▶ Exercise prompt:
Duplicate the material below line for line, changing nothing.
┌─ Source material
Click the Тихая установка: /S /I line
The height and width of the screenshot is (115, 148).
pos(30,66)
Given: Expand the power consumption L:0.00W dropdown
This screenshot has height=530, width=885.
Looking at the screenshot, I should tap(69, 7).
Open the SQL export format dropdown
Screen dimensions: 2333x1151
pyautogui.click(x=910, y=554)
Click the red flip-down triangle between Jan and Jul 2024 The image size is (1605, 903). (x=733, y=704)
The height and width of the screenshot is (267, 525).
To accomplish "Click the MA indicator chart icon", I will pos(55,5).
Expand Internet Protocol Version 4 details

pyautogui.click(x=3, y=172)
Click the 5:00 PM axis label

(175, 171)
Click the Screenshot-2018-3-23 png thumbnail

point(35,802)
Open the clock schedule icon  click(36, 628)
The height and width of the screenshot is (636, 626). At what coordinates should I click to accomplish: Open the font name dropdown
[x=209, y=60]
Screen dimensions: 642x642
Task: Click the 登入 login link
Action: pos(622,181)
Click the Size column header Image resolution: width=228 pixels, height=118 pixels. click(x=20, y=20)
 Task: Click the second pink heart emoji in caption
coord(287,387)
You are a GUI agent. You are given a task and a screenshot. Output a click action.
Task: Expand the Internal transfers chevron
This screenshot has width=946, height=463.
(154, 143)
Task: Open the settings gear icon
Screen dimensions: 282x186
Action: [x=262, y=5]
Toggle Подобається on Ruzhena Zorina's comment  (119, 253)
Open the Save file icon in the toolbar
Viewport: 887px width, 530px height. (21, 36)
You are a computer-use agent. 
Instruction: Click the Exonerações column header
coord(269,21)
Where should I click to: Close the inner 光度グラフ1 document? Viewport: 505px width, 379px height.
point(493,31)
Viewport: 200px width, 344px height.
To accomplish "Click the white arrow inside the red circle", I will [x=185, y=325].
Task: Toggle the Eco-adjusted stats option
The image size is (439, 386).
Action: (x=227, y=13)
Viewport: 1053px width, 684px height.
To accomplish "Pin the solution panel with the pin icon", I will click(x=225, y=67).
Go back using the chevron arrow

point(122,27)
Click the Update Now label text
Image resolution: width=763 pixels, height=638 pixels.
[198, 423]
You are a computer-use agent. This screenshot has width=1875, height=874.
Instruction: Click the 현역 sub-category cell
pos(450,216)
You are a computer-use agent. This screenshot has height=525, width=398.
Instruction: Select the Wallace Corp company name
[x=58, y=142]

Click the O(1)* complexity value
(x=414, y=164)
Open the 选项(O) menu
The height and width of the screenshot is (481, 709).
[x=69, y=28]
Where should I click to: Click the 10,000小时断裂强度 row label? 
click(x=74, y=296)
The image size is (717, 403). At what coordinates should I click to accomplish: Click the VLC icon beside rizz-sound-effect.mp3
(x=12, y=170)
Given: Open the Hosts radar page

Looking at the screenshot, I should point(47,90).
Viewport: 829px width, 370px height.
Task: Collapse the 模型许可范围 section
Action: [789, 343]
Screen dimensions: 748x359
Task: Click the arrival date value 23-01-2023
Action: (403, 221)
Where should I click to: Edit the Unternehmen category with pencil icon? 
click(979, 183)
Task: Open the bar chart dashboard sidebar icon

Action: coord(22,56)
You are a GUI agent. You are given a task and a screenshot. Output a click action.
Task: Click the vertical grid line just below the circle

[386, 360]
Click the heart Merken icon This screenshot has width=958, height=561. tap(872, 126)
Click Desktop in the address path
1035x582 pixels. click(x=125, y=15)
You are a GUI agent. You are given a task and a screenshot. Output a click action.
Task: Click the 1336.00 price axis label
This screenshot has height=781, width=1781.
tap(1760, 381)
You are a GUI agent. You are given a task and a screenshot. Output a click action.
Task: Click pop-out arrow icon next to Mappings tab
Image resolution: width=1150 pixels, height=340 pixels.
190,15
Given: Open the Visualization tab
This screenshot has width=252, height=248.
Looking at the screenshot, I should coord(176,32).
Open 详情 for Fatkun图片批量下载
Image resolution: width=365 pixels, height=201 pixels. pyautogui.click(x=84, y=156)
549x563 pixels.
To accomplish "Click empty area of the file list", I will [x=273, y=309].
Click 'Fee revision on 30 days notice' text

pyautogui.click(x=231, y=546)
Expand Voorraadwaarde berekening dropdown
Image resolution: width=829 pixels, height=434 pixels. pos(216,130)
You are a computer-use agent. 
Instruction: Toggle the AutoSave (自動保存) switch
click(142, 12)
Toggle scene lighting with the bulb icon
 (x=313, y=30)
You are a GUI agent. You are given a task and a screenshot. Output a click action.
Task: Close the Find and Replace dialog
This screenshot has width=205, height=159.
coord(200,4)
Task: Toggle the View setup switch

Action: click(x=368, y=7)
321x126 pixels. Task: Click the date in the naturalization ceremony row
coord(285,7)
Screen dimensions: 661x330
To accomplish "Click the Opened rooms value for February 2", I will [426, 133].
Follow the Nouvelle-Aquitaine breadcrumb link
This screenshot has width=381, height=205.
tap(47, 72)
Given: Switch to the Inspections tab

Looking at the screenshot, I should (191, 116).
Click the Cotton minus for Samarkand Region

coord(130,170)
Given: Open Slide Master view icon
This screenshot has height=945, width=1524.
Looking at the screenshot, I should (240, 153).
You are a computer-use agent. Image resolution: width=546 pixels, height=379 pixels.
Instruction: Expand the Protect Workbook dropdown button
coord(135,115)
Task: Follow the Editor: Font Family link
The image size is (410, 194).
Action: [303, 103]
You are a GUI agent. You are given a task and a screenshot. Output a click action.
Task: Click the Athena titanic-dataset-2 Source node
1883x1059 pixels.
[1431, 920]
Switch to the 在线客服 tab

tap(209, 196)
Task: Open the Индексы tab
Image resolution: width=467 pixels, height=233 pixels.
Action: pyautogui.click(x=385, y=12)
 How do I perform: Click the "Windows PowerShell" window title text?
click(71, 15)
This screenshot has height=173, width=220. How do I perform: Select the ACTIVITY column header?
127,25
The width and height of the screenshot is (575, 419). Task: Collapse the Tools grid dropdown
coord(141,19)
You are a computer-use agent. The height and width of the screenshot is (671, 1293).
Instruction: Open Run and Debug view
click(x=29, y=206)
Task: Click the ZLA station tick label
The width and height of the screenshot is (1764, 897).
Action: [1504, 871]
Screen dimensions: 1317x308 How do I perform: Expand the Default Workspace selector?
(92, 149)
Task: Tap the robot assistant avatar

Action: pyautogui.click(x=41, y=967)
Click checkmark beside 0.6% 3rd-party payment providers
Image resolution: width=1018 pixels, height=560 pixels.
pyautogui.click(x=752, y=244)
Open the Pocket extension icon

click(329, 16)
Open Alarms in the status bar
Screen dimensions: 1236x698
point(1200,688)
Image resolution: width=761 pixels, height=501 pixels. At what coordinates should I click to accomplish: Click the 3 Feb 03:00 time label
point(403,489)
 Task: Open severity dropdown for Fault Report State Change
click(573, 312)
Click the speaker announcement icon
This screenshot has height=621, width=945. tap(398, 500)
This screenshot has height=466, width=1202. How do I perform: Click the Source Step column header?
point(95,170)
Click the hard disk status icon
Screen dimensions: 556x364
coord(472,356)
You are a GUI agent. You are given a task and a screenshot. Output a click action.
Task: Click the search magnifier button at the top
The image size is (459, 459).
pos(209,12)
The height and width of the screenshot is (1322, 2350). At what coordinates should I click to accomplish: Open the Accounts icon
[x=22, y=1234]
└─
▶ Completed exercise:
Click the Тихая установка: /S /I line
The height and width of the screenshot is (115, 148).
pos(30,66)
Given: Expand the power consumption L:0.00W dropdown
This screenshot has height=530, width=885.
Looking at the screenshot, I should tap(69, 7).
Open the SQL export format dropdown
Screen dimensions: 2333x1151
pyautogui.click(x=910, y=554)
Click the red flip-down triangle between Jan and Jul 2024 The image size is (1605, 903). (x=733, y=704)
The height and width of the screenshot is (267, 525).
To accomplish "Click the MA indicator chart icon", I will pos(55,5).
Expand Internet Protocol Version 4 details

pyautogui.click(x=3, y=172)
Click the 5:00 PM axis label

(175, 171)
Click the Screenshot-2018-3-23 png thumbnail

point(35,802)
Open the clock schedule icon  click(36, 628)
The height and width of the screenshot is (636, 626). At what coordinates should I click to accomplish: Open the font name dropdown
[x=209, y=60]
Screen dimensions: 642x642
Task: Click the 登入 login link
Action: pos(622,181)
Click the Size column header Image resolution: width=228 pixels, height=118 pixels. click(x=20, y=20)
 Task: Click the second pink heart emoji in caption
coord(287,387)
You are a GUI agent. You are given a task and a screenshot. Output a click action.
Task: Expand the Internal transfers chevron
This screenshot has width=946, height=463.
(154, 143)
Task: Open the settings gear icon
Screen dimensions: 282x186
Action: [x=262, y=5]
Toggle Подобається on Ruzhena Zorina's comment  (119, 253)
Open the Save file icon in the toolbar
Viewport: 887px width, 530px height. (21, 36)
You are a computer-use agent. 
Instruction: Click the Exonerações column header
coord(269,21)
Where should I click to: Close the inner 光度グラフ1 document? Viewport: 505px width, 379px height.
point(493,31)
Viewport: 200px width, 344px height.
To accomplish "Click the white arrow inside the red circle", I will [x=185, y=325].
Task: Toggle the Eco-adjusted stats option
The image size is (439, 386).
Action: (x=227, y=13)
Viewport: 1053px width, 684px height.
To accomplish "Pin the solution panel with the pin icon", I will click(x=225, y=67).
Go back using the chevron arrow

point(122,27)
Click the Update Now label text
Image resolution: width=763 pixels, height=638 pixels.
[198, 423]
You are a computer-use agent. This screenshot has width=1875, height=874.
Instruction: Click the 현역 sub-category cell
pos(450,216)
You are a computer-use agent. This screenshot has height=525, width=398.
Instruction: Select the Wallace Corp company name
[x=58, y=142]

Click the O(1)* complexity value
(x=414, y=164)
Open the 选项(O) menu
The height and width of the screenshot is (481, 709).
[x=69, y=28]
Where should I click to: Click the 10,000小时断裂强度 row label? 
click(x=74, y=296)
The image size is (717, 403). At what coordinates should I click to accomplish: Click the VLC icon beside rizz-sound-effect.mp3
(x=12, y=170)
Given: Open the Hosts radar page

Looking at the screenshot, I should point(47,90).
Viewport: 829px width, 370px height.
Task: Collapse the 模型许可范围 section
Action: [789, 343]
Screen dimensions: 748x359
Task: Click the arrival date value 23-01-2023
Action: (403, 221)
Where should I click to: Edit the Unternehmen category with pencil icon? 
click(979, 183)
Task: Open the bar chart dashboard sidebar icon

Action: coord(22,56)
You are a GUI agent. You are given a task and a screenshot. Output a click action.
Task: Click the vertical grid line just below the circle

[386, 360]
Click the heart Merken icon This screenshot has width=958, height=561. tap(872, 126)
Click Desktop in the address path
1035x582 pixels. click(x=125, y=15)
You are a GUI agent. You are given a task and a screenshot. Output a click action.
Task: Click the 1336.00 price axis label
This screenshot has height=781, width=1781.
tap(1760, 381)
You are a GUI agent. You are given a task and a screenshot. Output a click action.
Task: Click pop-out arrow icon next to Mappings tab
Image resolution: width=1150 pixels, height=340 pixels.
190,15
Given: Open the Visualization tab
This screenshot has width=252, height=248.
Looking at the screenshot, I should coord(176,32).
Open 详情 for Fatkun图片批量下载
Image resolution: width=365 pixels, height=201 pixels. pyautogui.click(x=84, y=156)
549x563 pixels.
To accomplish "Click empty area of the file list", I will [x=273, y=309].
Click 'Fee revision on 30 days notice' text

pyautogui.click(x=231, y=546)
Expand Voorraadwaarde berekening dropdown
Image resolution: width=829 pixels, height=434 pixels. pos(216,130)
You are a computer-use agent. 
Instruction: Toggle the AutoSave (自動保存) switch
click(142, 12)
Toggle scene lighting with the bulb icon
 (x=313, y=30)
You are a GUI agent. You are given a task and a screenshot. Output a click action.
Task: Close the Find and Replace dialog
This screenshot has width=205, height=159.
coord(200,4)
Task: Toggle the View setup switch

Action: click(x=368, y=7)
321x126 pixels. Task: Click the date in the naturalization ceremony row
coord(285,7)
Screen dimensions: 661x330
To accomplish "Click the Opened rooms value for February 2", I will [426, 133].
Follow the Nouvelle-Aquitaine breadcrumb link
This screenshot has width=381, height=205.
tap(47, 72)
Given: Switch to the Inspections tab

Looking at the screenshot, I should (191, 116).
Click the Cotton minus for Samarkand Region

coord(130,170)
Given: Open Slide Master view icon
This screenshot has height=945, width=1524.
Looking at the screenshot, I should (240, 153).
You are a computer-use agent. Image resolution: width=546 pixels, height=379 pixels.
Instruction: Expand the Protect Workbook dropdown button
coord(135,115)
Task: Follow the Editor: Font Family link
The image size is (410, 194).
Action: [303, 103]
You are a GUI agent. You are given a task and a screenshot. Output a click action.
Task: Click the Athena titanic-dataset-2 Source node
1883x1059 pixels.
[1431, 920]
Switch to the 在线客服 tab

tap(209, 196)
Task: Open the Индексы tab
Image resolution: width=467 pixels, height=233 pixels.
Action: pyautogui.click(x=385, y=12)
 How do I perform: Click the "Windows PowerShell" window title text?
click(71, 15)
This screenshot has height=173, width=220. How do I perform: Select the ACTIVITY column header?
127,25
The width and height of the screenshot is (575, 419). Task: Collapse the Tools grid dropdown
coord(141,19)
You are a computer-use agent. The height and width of the screenshot is (671, 1293).
Instruction: Open Run and Debug view
click(x=29, y=206)
Task: Click the ZLA station tick label
The width and height of the screenshot is (1764, 897).
Action: [1504, 871]
Screen dimensions: 1317x308 How do I perform: Expand the Default Workspace selector?
(92, 149)
Task: Tap the robot assistant avatar

Action: pyautogui.click(x=41, y=967)
Click checkmark beside 0.6% 3rd-party payment providers
Image resolution: width=1018 pixels, height=560 pixels.
pyautogui.click(x=752, y=244)
Open the Pocket extension icon

click(329, 16)
Open Alarms in the status bar
Screen dimensions: 1236x698
point(1200,688)
Image resolution: width=761 pixels, height=501 pixels. At what coordinates should I click to accomplish: Click the 3 Feb 03:00 time label
point(403,489)
 Task: Open severity dropdown for Fault Report State Change
click(573, 312)
Click the speaker announcement icon
This screenshot has height=621, width=945. tap(398, 500)
This screenshot has height=466, width=1202. How do I perform: Click the Source Step column header?
point(95,170)
Click the hard disk status icon
Screen dimensions: 556x364
coord(472,356)
You are a GUI agent. You are given a task and a screenshot. Output a click action.
Task: Click the search magnifier button at the top
The image size is (459, 459).
pos(209,12)
The height and width of the screenshot is (1322, 2350). At what coordinates should I click to accomplish: Open the Accounts icon
[x=22, y=1234]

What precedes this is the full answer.